### Raw data:
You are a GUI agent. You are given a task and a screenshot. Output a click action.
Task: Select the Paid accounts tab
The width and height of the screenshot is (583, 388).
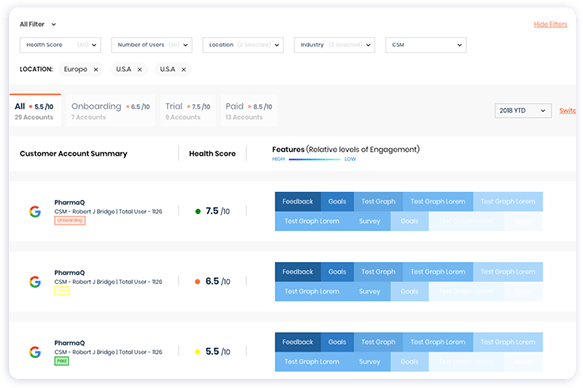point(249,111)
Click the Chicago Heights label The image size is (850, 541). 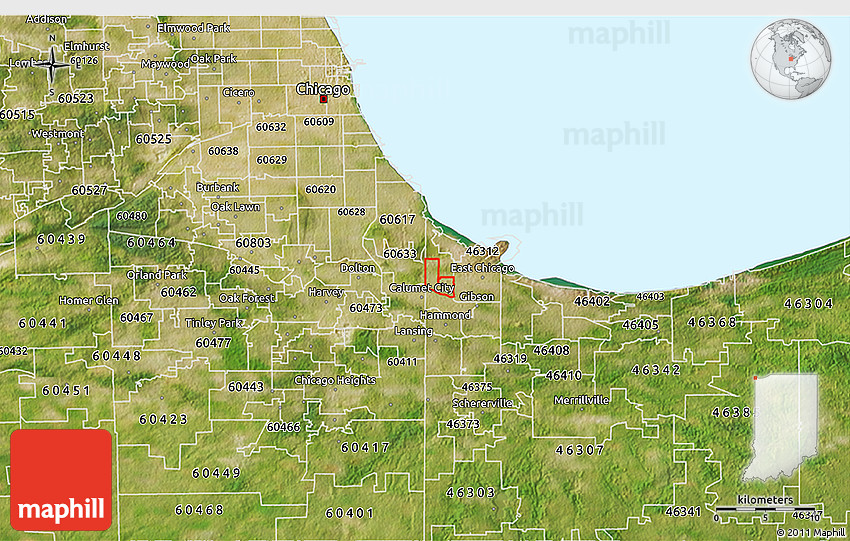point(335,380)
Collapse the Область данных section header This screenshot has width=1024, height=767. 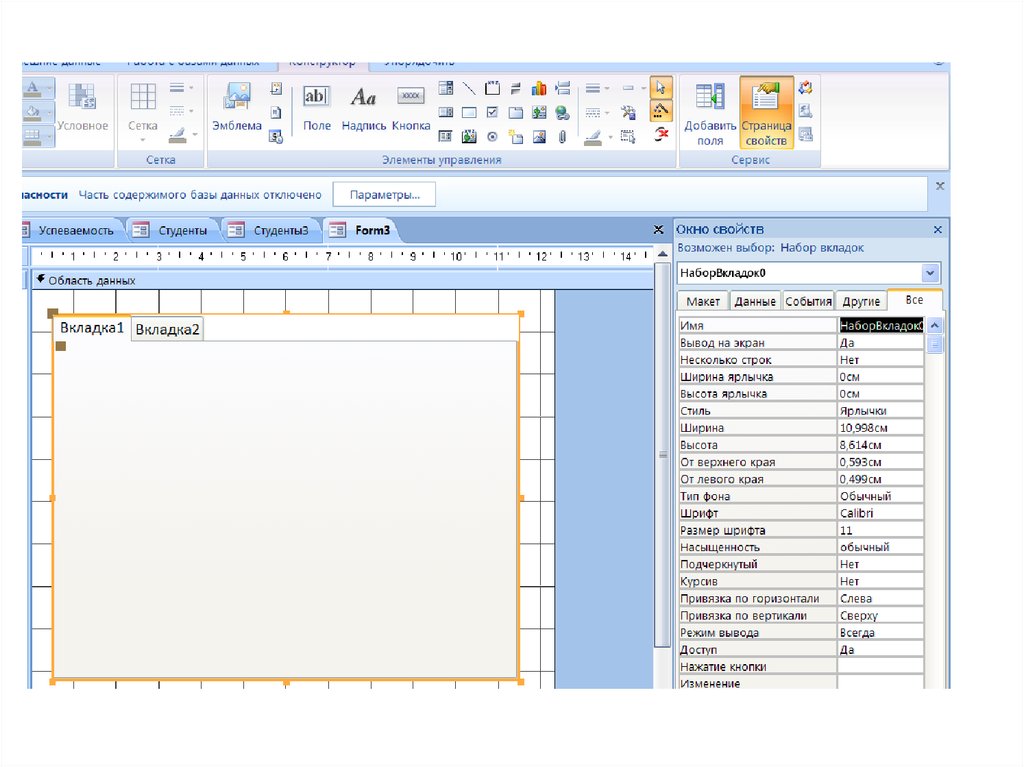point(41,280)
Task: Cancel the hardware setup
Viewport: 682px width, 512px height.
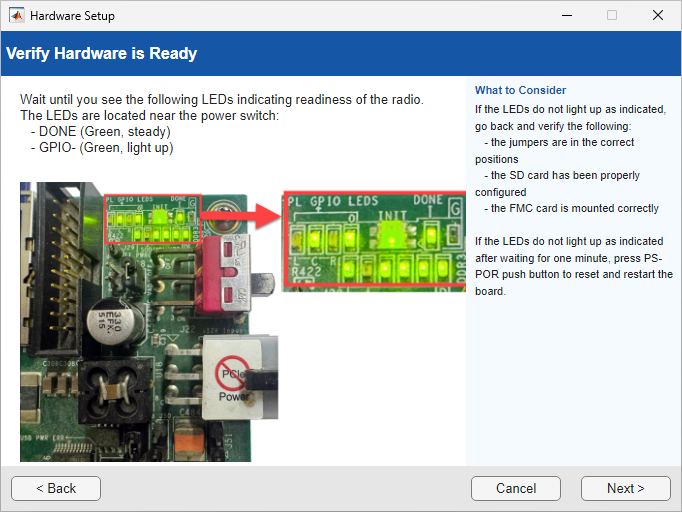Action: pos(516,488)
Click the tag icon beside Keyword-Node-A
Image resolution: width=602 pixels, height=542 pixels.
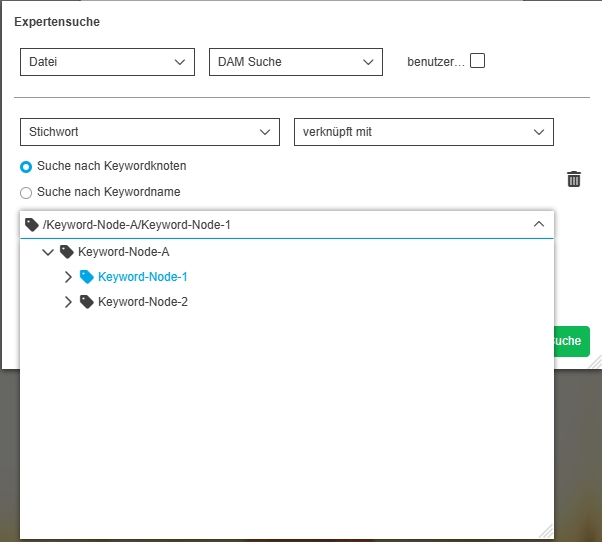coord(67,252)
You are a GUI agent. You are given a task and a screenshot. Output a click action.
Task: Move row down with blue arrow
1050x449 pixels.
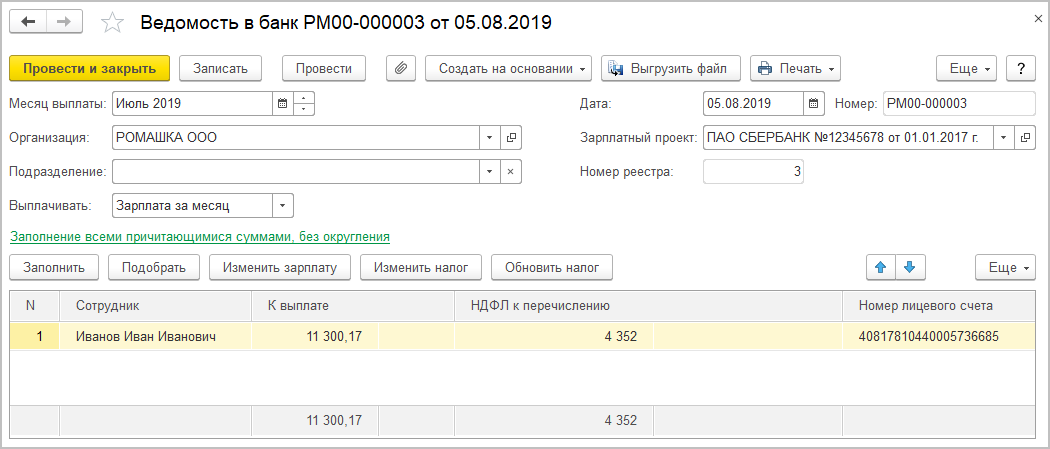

### Work to be completed:
With the pictures excluded, transcribe word for word only the lines from the one containing "Image resolution: width=602" through the last line of the records.

### Solution to this task:
Image resolution: width=602 pixels, height=542 pixels.
coord(67,252)
You are a GUI agent. You are given a task and a screenshot. Output a click action.
Task: Move row down with blue arrow
1050x449 pixels.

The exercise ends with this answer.